Agenda 31/05/2021 às 11:43

O presente conteúdo jurídico dispõe sobre o art. 134, CP, que prevê a exposição ou abandono de recém-nascido. Veremos a diferença deste para o art. 133 que prevê o abandono de incapaz.

Introdução

O Código Penal, prevê em seu art. 134 o crime de “exposição ou abandono de recém-nascido”, que, segundo os doutrinadores, constituiria uma forma privilegiada do delito de abandono de incapaz (CP, art. 133), em face do especial motivo que “empurra” o agente a praticar o crime: ocultar a desonra própria.

Contudo, o Código Penal não prevê o infanticídio honoris causa (título de honra), ou seja, a ocisão (ação de matar) da vida do ser nascente para ocultar desonra própria. O legislador optou em conceder o privilégio ao delito de abandono de recém-nascido como estímulo para que o agente não vá até a ocisão (ação de matar) do recém-nascido, isto é, até a prática de um malefício mais grave, que é o cometimento do delito de infanticídio.

  1. Objetivo jurídico

Tutela-se a vida e a saúde do recém-nascido; sua incolumidade pessoal.

  1. Elementos do tipo

2.1. Ação nuclear

São ações nucleares os verbos expor ou abandonar.
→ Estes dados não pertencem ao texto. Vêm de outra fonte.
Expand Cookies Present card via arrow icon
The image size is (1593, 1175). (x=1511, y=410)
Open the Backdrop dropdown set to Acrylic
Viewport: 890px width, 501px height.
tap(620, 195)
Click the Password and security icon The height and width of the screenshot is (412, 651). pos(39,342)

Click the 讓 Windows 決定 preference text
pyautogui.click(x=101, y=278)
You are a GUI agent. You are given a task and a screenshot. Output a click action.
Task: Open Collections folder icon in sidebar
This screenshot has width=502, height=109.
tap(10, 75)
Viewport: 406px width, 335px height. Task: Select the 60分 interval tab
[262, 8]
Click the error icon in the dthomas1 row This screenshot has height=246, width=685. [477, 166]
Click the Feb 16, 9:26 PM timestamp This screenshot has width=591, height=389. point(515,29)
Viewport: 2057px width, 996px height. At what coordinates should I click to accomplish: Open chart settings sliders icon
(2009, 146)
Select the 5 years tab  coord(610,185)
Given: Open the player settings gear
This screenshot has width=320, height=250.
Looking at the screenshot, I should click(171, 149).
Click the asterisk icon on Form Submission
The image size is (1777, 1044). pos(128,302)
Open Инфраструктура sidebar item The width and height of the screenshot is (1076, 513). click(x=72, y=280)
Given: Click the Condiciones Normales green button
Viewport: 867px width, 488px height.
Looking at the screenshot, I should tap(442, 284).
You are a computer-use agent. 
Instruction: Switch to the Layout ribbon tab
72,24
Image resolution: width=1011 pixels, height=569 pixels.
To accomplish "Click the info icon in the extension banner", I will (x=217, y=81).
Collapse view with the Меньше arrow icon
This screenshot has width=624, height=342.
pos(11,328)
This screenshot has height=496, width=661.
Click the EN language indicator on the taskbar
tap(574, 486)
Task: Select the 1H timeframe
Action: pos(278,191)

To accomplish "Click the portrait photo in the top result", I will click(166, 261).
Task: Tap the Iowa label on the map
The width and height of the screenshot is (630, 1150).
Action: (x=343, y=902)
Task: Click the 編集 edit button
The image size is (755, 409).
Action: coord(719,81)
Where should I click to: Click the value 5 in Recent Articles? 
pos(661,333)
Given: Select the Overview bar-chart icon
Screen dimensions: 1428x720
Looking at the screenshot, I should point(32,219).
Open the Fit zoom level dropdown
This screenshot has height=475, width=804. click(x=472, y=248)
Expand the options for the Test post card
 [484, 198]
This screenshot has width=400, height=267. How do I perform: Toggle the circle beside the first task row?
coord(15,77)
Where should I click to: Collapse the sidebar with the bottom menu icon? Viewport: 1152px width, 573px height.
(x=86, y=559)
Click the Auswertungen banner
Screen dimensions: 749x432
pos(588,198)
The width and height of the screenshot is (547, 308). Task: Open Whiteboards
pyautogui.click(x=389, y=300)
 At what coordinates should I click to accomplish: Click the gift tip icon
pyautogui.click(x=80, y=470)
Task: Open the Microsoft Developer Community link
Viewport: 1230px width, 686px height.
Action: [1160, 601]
Ambos significam deixar o recém-nascido sem assistência, ao desamparo. Contudo, o primeiro verbo exprime uma conduta ativa, o recém-nascido é removido do local onde lhe é prestada a assistência para outro diverso, em que está inexiste; por outro lado, o segundo exprime uma conduta omissiva: o sujeito ativo, sem remover a vítima para outro local, deixa de prestar-lhe a devida assistência. Trata-se aqui do abandono físico.

Se o abandono for moral e não físico, poderá constituir crime contra a assistência familiar (arts. 244 a 247).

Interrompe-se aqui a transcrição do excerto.